Trabajo por realizar —
Por favor, escribe una continuación del relato sobre Thanh que arranque justo después de su última oración.

Texto proporcionado —
Thanh el día que le conocí y me invitó a café, minutos después de que su cuaderno (sobre la mesa), lleno de reseñas y firmas, hiciera su magia.

Thanh es un hombrecillo complejo de mirada apagada y triste. Se esfuerza demasiado por sonreír, pero sus ojos mantienen una expresión congelada de desesperación tremendamente angustiosa para quien se cruza con ellos. Tiene una muletilla: Happy, why not? (‘Feliz, ¿por qué no?’) y la manía de repetirla hasta la extenuación, como si se le hubiera atragantado. Lleva la frase tatuada en su antebrazo izquierdo, porque no se le ocurrió una gesta más trillada que la de tatuarse una declaración de intenciones en el cuerpo. Esto último lo afirmo con conocimiento de causa: yo llevo mi penitencia, varias, a cuestas, desdibujadas a estas alturas del partido. Entre tanto, Thanh se sabotea con frases lastimeras enmarcadas en la autocompasión. Las vomita entre párrafos, como los anuncios que te estropean la siesta de la película del domingo. 

—Estoy solo.

—¿Por qué dices eso, Thanh?

—Porque estoy muy solo. 

Y entonces entrábamos en bucle. 

Fuma como un cosaco. Cuando le embiste uno de sus ataques de tos crónicos, que le nacen en el pecho y le fusilan la garganta, le falta tiempo para fundirse de nuevo en un beso laaaaaaargo y conciliador con otro cigarrillo. Bebe cada noche hasta que el alcohol le doblega y apacigua el monstruo que habita en su cabeza y le recuerda que está “solo, solo, soooooolo”. Entonces, se va a dormir, anestesiado. La resaca del día siguiente debe ser criminal y la fiera vuelve a asomar la pezuña.

Habla de su intimidad con titulares, con detalles dispersos, sin especificar cuando se le insiste. Dice que no tiene amigos. Estuvo casado en algún momento indeterminado y es padre de una adolescente. Las dos mujeres viven en Australia desde hace cuatro años y no las ve desde entonces. Le gustaría tener una novia, pero a sus 42 años no da con ella. Aparte de solo, está viejo, dice. A falta de una enamorada, acude puntual a los karaokes de Hué, donde nació y reside, a cantar canciones tristes y emborracharse con cerveza y ron. El You are not alone (‘No estás solo’) de Michael Jackson es su sedante lacrimógeno de cabecera. Embebido en vino de arroz, trató de que la cantáramos a dúo durante nuestra parada en Prao, pero los dos vasitos del tamaño de un dedal que ingerí de ese líquido blanquecino no hicieron la magia.

Datos proporcionados —

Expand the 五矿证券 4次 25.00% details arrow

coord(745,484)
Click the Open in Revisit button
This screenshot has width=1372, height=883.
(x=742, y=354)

Respuesta —
Thanh es generoso. Antes del viaje compró chucherías y ropa para los niños que habitan en los pueblos tribales de la Cordillera Annamita, también conocida como Truong Son. Son los ‘montañeros’ a los que el periodista Michael Herr se refiere en su libro Despachos de guerra como “la porción más primitiva y misteriosa de la población vietnamita”. Tienen su propio dialecto y son una especie de apátridas de la era moderna: solo le pertenecen a la exuberante montaña y la montaña a ellos. 

—Estas personas son muy pobres y yo tengo que ayudar a la gente de mi país. No olvido de dónde vengo. 

—¿De dónde vienes, Thanh?

—He vivido en la calle desde los once años y eso no se olvida.

—¿Por qué? ¿Qué pasó?

—Me tuve que buscar la vida. 

—¿Y dónde estaba tu familia, tus padres? ¿Dónde están? ¿No tienes hermanos?

—Murieron. 

Entramos en bucle. 


El hombrecillo y yo sobre su Honda 125 T, en algún punto indeterminado del camino, ya internados en las montañas.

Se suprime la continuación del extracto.